• Supplied data:
-.-.-
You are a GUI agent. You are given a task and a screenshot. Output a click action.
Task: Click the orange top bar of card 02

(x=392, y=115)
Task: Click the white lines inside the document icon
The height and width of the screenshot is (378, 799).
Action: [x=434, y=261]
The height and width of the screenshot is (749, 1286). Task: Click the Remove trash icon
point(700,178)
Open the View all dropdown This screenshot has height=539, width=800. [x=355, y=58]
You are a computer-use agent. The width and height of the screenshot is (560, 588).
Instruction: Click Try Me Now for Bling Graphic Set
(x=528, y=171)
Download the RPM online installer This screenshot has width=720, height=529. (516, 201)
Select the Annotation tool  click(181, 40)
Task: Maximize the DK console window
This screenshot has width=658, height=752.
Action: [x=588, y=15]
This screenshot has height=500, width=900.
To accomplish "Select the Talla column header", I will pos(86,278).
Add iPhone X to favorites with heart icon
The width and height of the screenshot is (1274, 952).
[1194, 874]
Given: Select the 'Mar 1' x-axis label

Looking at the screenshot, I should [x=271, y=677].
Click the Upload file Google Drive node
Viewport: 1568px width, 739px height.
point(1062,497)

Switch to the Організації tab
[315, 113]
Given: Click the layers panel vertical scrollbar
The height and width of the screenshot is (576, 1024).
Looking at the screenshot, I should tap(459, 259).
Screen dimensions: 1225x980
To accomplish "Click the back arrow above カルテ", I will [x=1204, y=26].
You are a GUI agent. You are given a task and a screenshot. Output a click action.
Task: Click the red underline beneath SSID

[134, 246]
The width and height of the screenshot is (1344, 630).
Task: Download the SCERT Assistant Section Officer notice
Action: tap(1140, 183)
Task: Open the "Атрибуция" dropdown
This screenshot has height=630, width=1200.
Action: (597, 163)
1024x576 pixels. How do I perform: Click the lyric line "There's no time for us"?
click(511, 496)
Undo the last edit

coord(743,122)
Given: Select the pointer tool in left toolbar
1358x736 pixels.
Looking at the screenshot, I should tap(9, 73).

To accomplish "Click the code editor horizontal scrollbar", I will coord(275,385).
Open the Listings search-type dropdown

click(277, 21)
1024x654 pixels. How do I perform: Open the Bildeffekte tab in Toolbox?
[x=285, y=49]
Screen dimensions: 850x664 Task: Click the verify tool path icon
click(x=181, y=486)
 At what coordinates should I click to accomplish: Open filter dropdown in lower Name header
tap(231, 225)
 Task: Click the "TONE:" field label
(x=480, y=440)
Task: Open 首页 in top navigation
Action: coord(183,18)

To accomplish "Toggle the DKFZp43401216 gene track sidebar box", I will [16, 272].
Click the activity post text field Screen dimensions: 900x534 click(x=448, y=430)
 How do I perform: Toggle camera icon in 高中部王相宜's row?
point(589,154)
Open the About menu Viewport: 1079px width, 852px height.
-.-.-
• Problem description:
All the records above need to be set down again exactly as they were given.

• Solution for this exercise:
You are a GUI agent. You are given a task and a screenshot. Output a click action.
Task: Click the orange top bar of card 02

(x=392, y=115)
Task: Click the white lines inside the document icon
The height and width of the screenshot is (378, 799).
Action: [x=434, y=261]
The height and width of the screenshot is (749, 1286). Task: Click the Remove trash icon
point(700,178)
Open the View all dropdown This screenshot has height=539, width=800. [x=355, y=58]
You are a computer-use agent. The width and height of the screenshot is (560, 588).
Instruction: Click Try Me Now for Bling Graphic Set
(x=528, y=171)
Download the RPM online installer This screenshot has width=720, height=529. (516, 201)
Select the Annotation tool  click(181, 40)
Task: Maximize the DK console window
This screenshot has width=658, height=752.
Action: [x=588, y=15]
This screenshot has height=500, width=900.
To accomplish "Select the Talla column header", I will pos(86,278).
Add iPhone X to favorites with heart icon
The width and height of the screenshot is (1274, 952).
[1194, 874]
Given: Select the 'Mar 1' x-axis label

Looking at the screenshot, I should [x=271, y=677].
Click the Upload file Google Drive node
Viewport: 1568px width, 739px height.
point(1062,497)

Switch to the Організації tab
[315, 113]
Given: Click the layers panel vertical scrollbar
The height and width of the screenshot is (576, 1024).
Looking at the screenshot, I should tap(459, 259).
Screen dimensions: 1225x980
To accomplish "Click the back arrow above カルテ", I will [x=1204, y=26].
You are a GUI agent. You are given a task and a screenshot. Output a click action.
Task: Click the red underline beneath SSID

[134, 246]
The width and height of the screenshot is (1344, 630).
Task: Download the SCERT Assistant Section Officer notice
Action: tap(1140, 183)
Task: Open the "Атрибуция" dropdown
This screenshot has height=630, width=1200.
Action: (597, 163)
1024x576 pixels. How do I perform: Click the lyric line "There's no time for us"?
click(511, 496)
Undo the last edit

coord(743,122)
Given: Select the pointer tool in left toolbar
1358x736 pixels.
Looking at the screenshot, I should tap(9, 73).

To accomplish "Click the code editor horizontal scrollbar", I will coord(275,385).
Open the Listings search-type dropdown

click(277, 21)
1024x654 pixels. How do I perform: Open the Bildeffekte tab in Toolbox?
[x=285, y=49]
Screen dimensions: 850x664 Task: Click the verify tool path icon
click(x=181, y=486)
 At what coordinates should I click to accomplish: Open filter dropdown in lower Name header
tap(231, 225)
 Task: Click the "TONE:" field label
(x=480, y=440)
Task: Open 首页 in top navigation
Action: coord(183,18)

To accomplish "Toggle the DKFZp43401216 gene track sidebar box", I will [16, 272].
Click the activity post text field Screen dimensions: 900x534 click(x=448, y=430)
 How do I perform: Toggle camera icon in 高中部王相宜's row?
point(589,154)
Open the About menu Viewport: 1079px width, 852px height.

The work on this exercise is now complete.